On March 16th 2006 in the year that I turned 30, I went to see a psychic in Peterborough who completely rocked my world. Tonight, for the first time since the visit, I listened to the recording of my 45 minutes spent with him. He told me some really, really beautiful things, and he knew some very specific things about me that he couldn't have possibly known. If what he says is true, I must hold it close to my heart and let it serve as fuel as I take these next steps towards realizing my path in this life.

Each day, I seek to know myself better. At first I thought it was because I am narcissistic, but now I believe it is so I may use my insight to help other people. To step into the world with my eyes open, and use my unique sight to shed some light into other people's corners of the universe. I think this is the "why". I'm eager now to explore the "how".

Thank you universe, for an incredible year.

Saturday, March 28, 2009

One Hour, No Power, and That's O.K.


Tonight I am cooking a romantic dinner for two that has absolutely nothing to do with my dog.

It's not just dinner. It's a romantic dinner. For two.

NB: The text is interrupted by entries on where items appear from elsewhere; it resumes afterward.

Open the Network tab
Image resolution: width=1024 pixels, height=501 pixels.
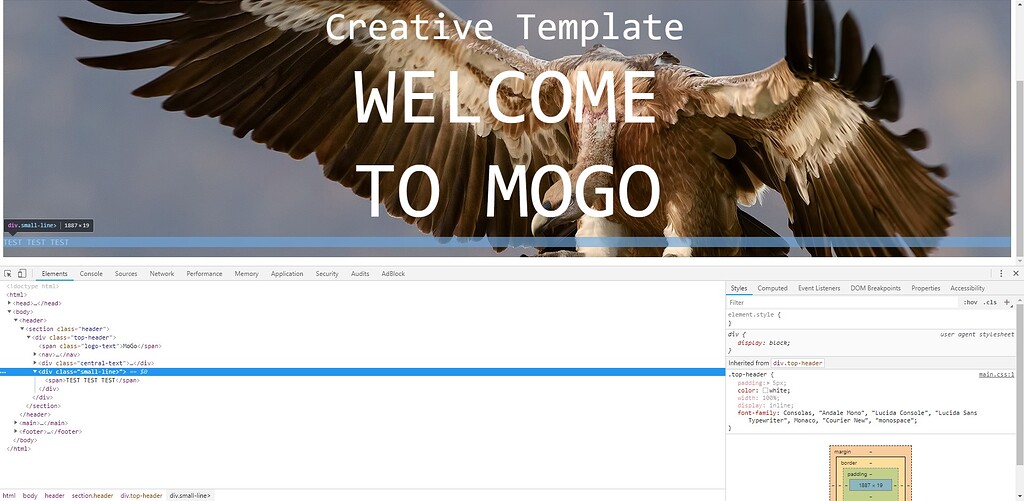point(161,273)
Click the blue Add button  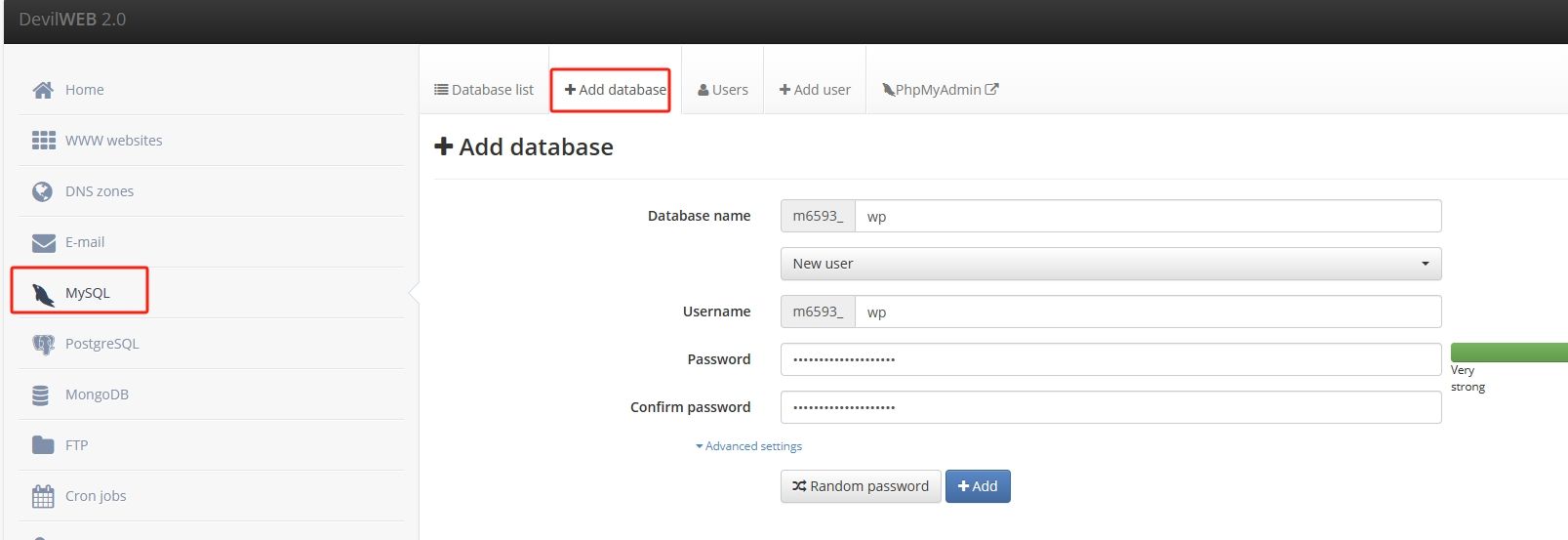pos(978,486)
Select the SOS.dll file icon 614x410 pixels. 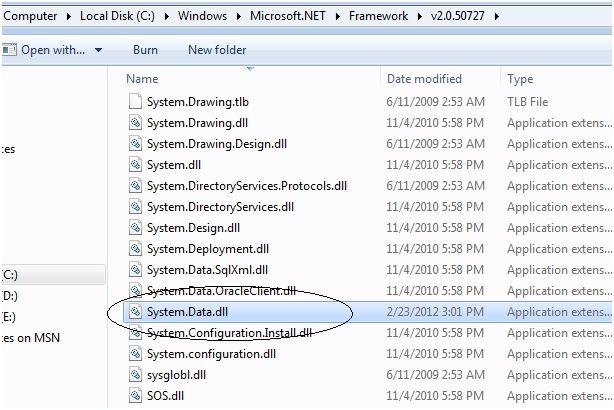(136, 396)
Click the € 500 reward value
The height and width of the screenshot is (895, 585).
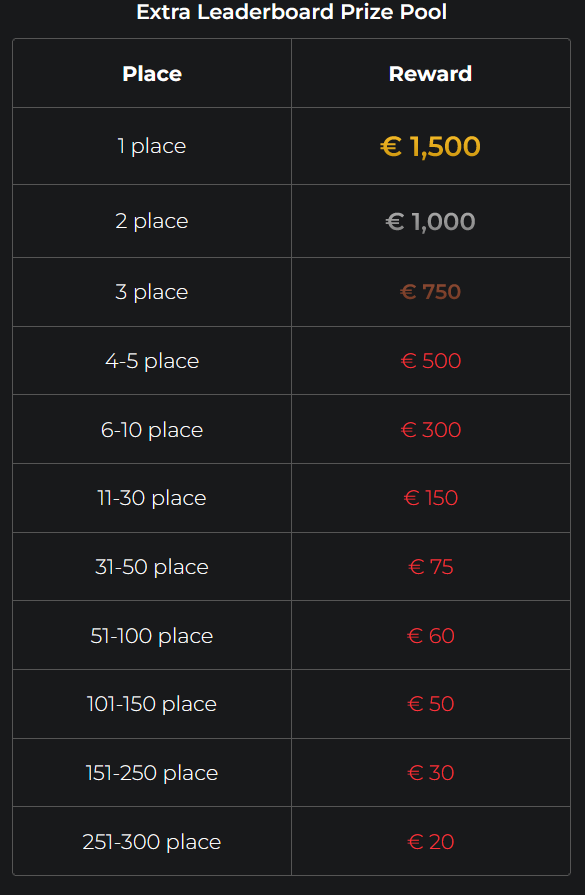(x=430, y=361)
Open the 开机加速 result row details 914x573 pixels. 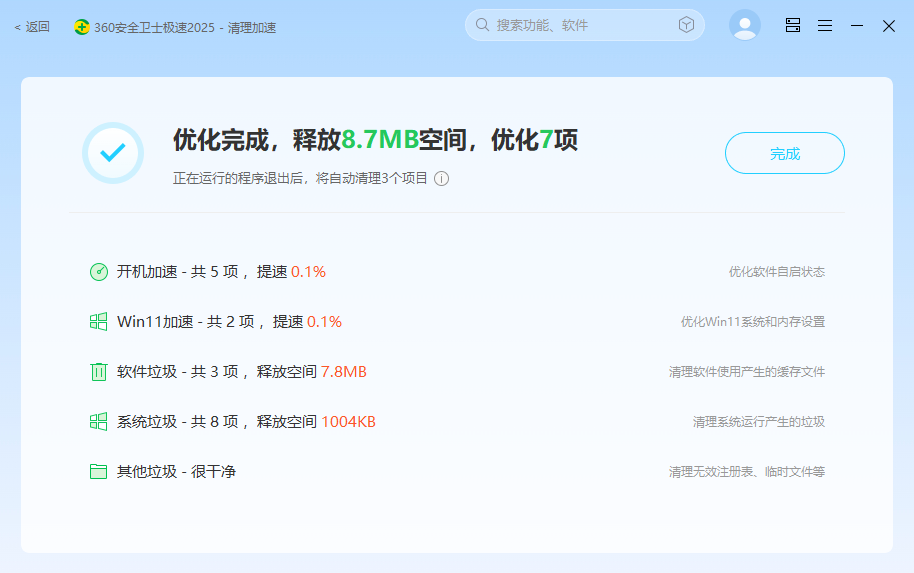457,272
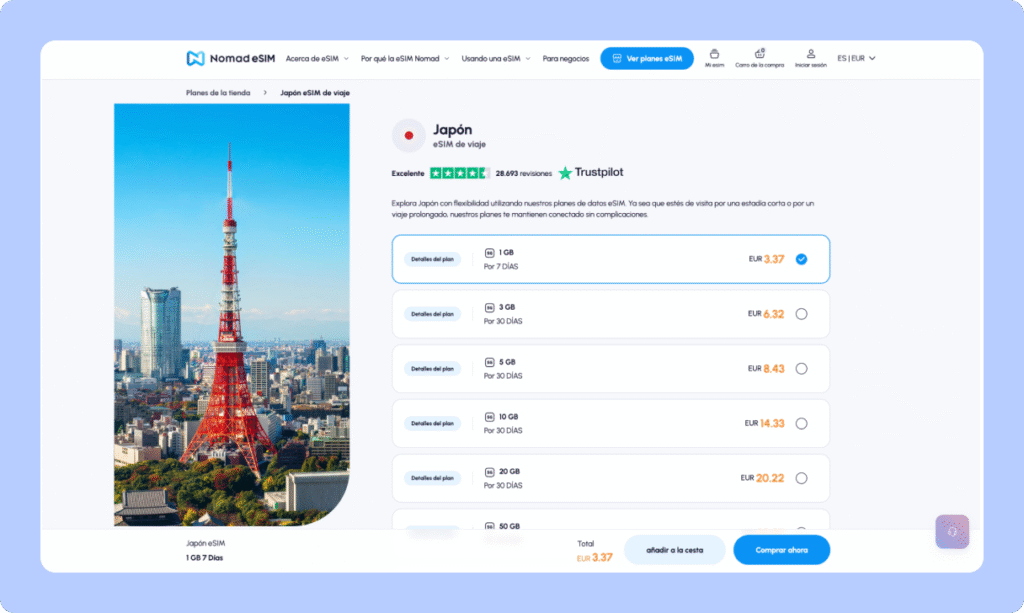This screenshot has width=1024, height=613.
Task: Click añadir a la cesta button
Action: point(674,550)
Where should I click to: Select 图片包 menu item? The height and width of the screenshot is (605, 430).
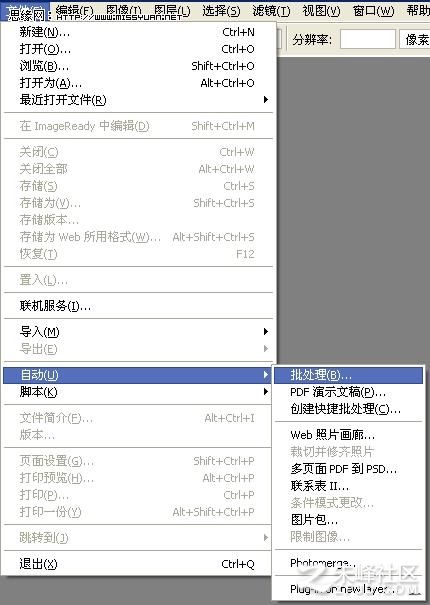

It has been approximately one year and two months since I last did that. In the meanwhile, I've cooked romantic dinners for friends, romantic dinners for families, and just plain dinners for two sans romance.

Tonight is romantic. And I'm cooking.

For those of you who don't understand the significance of this, you must note that I was born with an over-developed nurturing bone. The easiest and clearest way I know how to demonstrate my affections is to care for someone. My favourite way to care for someone is to make sure they are well-fed.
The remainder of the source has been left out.